Thomas H. Lee Partners and Bain Capital Partners are in charge now. They are investment buyout companies and their business is buying companies to sell them for greater profit.
Clear Channel -- the Mays version -- ended as a colossal failure when shareholders lost confidence and eventually the founders saw privatization as the better option. Running 1,100 stations turned out not to be as easy or as accretive to investors as originally hoped.
Once $90 a share, the investors walked away with $36 yesterday.
We've all heard and read a lot about what went wrong, but what's worth considering -- and learning from -- is what could have been.
Clear Channel was arrogant.
A bully full of itself.
It failed to realize that the assets it purchased, the stations, were not the key to productivity and profitability.

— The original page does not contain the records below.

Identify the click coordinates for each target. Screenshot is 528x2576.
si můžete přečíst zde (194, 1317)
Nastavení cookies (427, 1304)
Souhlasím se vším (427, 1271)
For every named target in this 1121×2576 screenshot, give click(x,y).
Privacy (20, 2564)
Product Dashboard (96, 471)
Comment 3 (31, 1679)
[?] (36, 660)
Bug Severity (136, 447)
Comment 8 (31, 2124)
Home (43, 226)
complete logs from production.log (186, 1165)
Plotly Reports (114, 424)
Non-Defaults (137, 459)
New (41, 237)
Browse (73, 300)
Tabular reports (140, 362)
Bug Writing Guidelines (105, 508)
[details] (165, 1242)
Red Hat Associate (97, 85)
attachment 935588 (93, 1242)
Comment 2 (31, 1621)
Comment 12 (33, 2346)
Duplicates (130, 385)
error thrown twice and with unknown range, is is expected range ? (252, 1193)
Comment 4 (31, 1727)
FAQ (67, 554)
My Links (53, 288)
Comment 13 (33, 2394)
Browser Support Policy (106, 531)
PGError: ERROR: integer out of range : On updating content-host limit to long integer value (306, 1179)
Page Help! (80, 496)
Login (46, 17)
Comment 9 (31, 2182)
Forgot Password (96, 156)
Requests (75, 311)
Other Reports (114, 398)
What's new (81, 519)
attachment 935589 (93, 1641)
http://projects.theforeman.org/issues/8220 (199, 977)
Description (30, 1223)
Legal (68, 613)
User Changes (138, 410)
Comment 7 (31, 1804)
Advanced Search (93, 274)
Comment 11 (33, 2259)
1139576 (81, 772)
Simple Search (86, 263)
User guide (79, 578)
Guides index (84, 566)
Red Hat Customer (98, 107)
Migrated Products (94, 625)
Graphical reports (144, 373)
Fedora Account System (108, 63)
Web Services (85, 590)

Its real assets were the talented people it inherited with each acquisition and along the way for the past 12 years -- stifling, mismanaging and disrespecting these assets eventually did it in.
Are you other consolidators listening?
Here's what could have been:
1. Clear Channel missed a chance to take the largest group of assets -- not the physical stations, the talented managers, salespeople and programmers -- and build a strong terrestrial presence market by market that would exceed what one owner could previously do. They established the playbook -- buy, close, cut, cut, cut and cut. You see what they got. An asset -- no not the people this time, but the towers, transmitters and real estate -- that couldn't be considered a growth business after twelve years of trying. They had it all wrong from the start. Lesson one.
2. Imagine the Internet possibilities today if only Clear Channel could have imagined it then -- in 1996 or 20o1 or even today. The number one radio consolidator showed the Emperor Wears No Clothes on Internet matters. Instead of shoring up the terrestrial side and methodically using their talented people to establish a beachhead on the Internet, they chose to pander to quarterly earnings pressure. They spend a miniscule part of their budget on new media. And why did such smart people make that mistake? Because Clear Channel along with other consolidators believed they would be able to get away with another round of deregulation. They miscalculated once again.
3. Had the consolidator not been such a big bully, they would have been an industry leader worth emulating. In the later years of consolidation, Clear Channel appeared to become less litigious, but it was too late. They put a lot of people in a bad way by their sheer brawn and power. Instead of being approachable, they became feared. Texas Justice was meted out when the Mays family went quietly into the night after failing on nearly everything they set out to do. These boys were just not ready for prime time. I said it all along. Events proved me right. There is no joy in saying this as the industry has suffered and thousands of talented people have been put at risk.
And let's look at the tragedy of Clear Channel's rhetoric in their own words:
CEO Mark Mays told Reuters “From a listener perspective, I don’t think they will see anything radical or different. This is really a capital structure change rather than a programming change".
Too bad he is right. There will be five more years of John Hogan and the two buyout firms employing him. Yes, Mark is right - no change (other than layoffs).
“The media stocks clearly are still out of favor in the equity markets. When will that be corrected? As soon as the media stocks are able to change the incorrect perception and realize that today’s traditional media, radio, the newspaper, or television, still reaches a mass audience and still gives great results to our advertising customers".
Thank goodness few people believe Mark Mays when he speaks. He's kidding, right? Does he really believe that traditional media has a future without the next generation? If so, I've got some Clear Channel stock to sell you -- oh, not any more.
And, finally, the man who brought us Clear Channel as well as Mark and Randall - Lowry Mays:
"We believe Clear Channel's people are our most important asset. Our teams make the critical difference in how we perform and their skills, talents and determination separate us from our competitors. We also believe people can achieve their full potential when they enjoy their work, so it is a priority to provide a workplace where growth, success and fun go hand in hand".
I'm going to be sick.
Did this man say people cannot achieve their full potential unless they enjoy their work in a workplace where growth success and fun -- did he actually say fun -- go hand in hand?
• I guess you reach your full potential when your budgets are cut endlessly.
• I guess you reach your full potential when you run three or more stations at the same time without the appropriate compensation and budget.
• Do you think people enjoyed their work last Christmas when Clear Channel felt the hot breath of Wall Street down their backs as they handed out pink slips to lots of fine folks?
• Do you think people have fun when they have less control over making decisions -- when they have to watch their bosses sucking up to San Antonio -- tell them how to program, manage and sell?
It's a tragedy -- but not for the Mays family.
For the survivors -- the next casualties -- the listeners who are too frequently getting a second rate service -- warmed over by program duplication from foreign markets.
Mark my words -- Lee and Bain will take a sharp knife to the remnants of what was once the mighty Clear Channel empire. You might be wishing for the Mayses back -- I'm sad to say.
In today's real dog-eat-dog business world, there is little room for entrepreneurship. It's about size, leverage and resale price.
Radio is in a battle for its future -- not the one that has to do with losing the next generation (that one, too) -- but being a pawn in the real world of American business where companies are bought not to operate them but to sell them for the profit of a few with little regard for public interest.
Welcome to day one of Lee & Bain Channel.